How Quick Sort works in C++

In the process of sorting we arrange the given data in either ascending or descending order this means that we try to arrange the data in a logical form.

Quick sort  is an algorithm of the divide and conquer type

quickly
Time Complexity O(n log n)
Best Case O(n log n)
Worst Case O(n2)
Space Complexity O(1)
Auxiliary Space Complexity O(log n)
In Place Yes
Stable No

How it works?

Quick sort works in the following way – 

  • Choose an item from array called as pivot
  • Move all the elements smaller than pivot to left partition
  • Move all the elements greater than pivot to right partition.

Choose new pivot item in each partition and keep doing the same process again until partition of one element each aren’t formed.

How to choose a pivot element for quick sort in C++?

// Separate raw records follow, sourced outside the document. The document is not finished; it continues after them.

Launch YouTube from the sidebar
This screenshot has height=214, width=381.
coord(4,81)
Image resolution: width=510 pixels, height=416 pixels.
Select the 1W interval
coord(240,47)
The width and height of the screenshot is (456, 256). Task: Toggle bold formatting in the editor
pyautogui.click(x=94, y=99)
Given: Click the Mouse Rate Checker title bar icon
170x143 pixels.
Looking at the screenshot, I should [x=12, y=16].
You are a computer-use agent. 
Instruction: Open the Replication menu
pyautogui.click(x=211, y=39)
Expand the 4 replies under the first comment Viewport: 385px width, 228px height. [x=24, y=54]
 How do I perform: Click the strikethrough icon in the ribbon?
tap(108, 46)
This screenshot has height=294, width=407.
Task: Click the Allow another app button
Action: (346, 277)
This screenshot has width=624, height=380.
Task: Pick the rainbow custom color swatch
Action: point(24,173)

Pivot can be selected in the following ways:-

  • First element as the pivot.
  • Last element as pivot
  • Random element as pivot.
  • Median element as pivot.

We will be choosing the last element as pivot.

Quick Sort in C++
Quick Sort in C++ 2
Run
#include<iostream>
using namespace std;
  
//Function to swap two elements. 
void swap(int* x, int* y) 
{ 
    int temp = *x; 
    *x = *y; 
    *y = temp; 
} 
  
/* Partition function to do Partition
elements on the left side of pivot elements would be smaller than pivot
elements on the right side of pivot would be greater than the pivot
*/
int partition (int array[], int low, int high) 
{ 
    //Pivot element selected as right most element in array each time.
    int pivot = array[high];    
    int swapIndex  = (low - 1);   //swapping index.
  
    for (int j = low; j <= high- 1; j++) 
    { 
        //Check if current element is smaller than pivot element.
        if (array[j] < pivot) 
        { 
            swapIndex ++;    //increment swapping index.
            swap(&array[swapIndex], &array[j]); 
        } 
    } 
    swap(&array[swapIndex + 1], &array[high]); 
    return (swapIndex + 1); 
} 
  
//Recursive function to apply quickSort
void quickSort(int array[], int low, int high) 
{ 
    if (low < high) 
    { 
       /* indexPI is partitioning index, partition() function will 
        return index of partition */
        int indexPI  = partition(array, low, high); 
  
        quickSort(array, low, indexPI  - 1);  //left partition
        quickSort(array, indexPI  + 1, high); //right partition
    } 
} 
  
//Function to display the array
void display(int array[], int size) 
{ 
    int i; 
    for (i=0; i < size; i++) 
        cout<< array[i] <<" "; 
} 
  
//Main function to run the program
int main() 
{ 
    int array[] = {7, 9, 1, 3, 5, 2, 6, 0, 4, 8}; 
    int size = sizeof(array)/sizeof(array[0]);
    
    cout<<"Before Sorting: \n";
    display(array, size);
    
    quickSort(array, 0, size-1); 
    
    cout<<"\nAfter Sorting: \n"; 
    display(array, size); 
    
    return 0; 
}

Output

Before Sorting: 
7 9 1 3 5 2 6 0 4 8 

After Sorting: 
0 1 2 3 4 5 6 7 8 9

Facts about Quick Sort

Time Complexity

  • Best Case – O(n log n)
  • Avg Case – O(n log n)
  • Worst Case – O(n log n)

The best-case occurs when the partitions are as evenly balanced as possible. Basically, partition sizes on either side of the pivot are as even as possible. Using the height of the tree (Log2(N+1) – 1) we can calculate time complexity.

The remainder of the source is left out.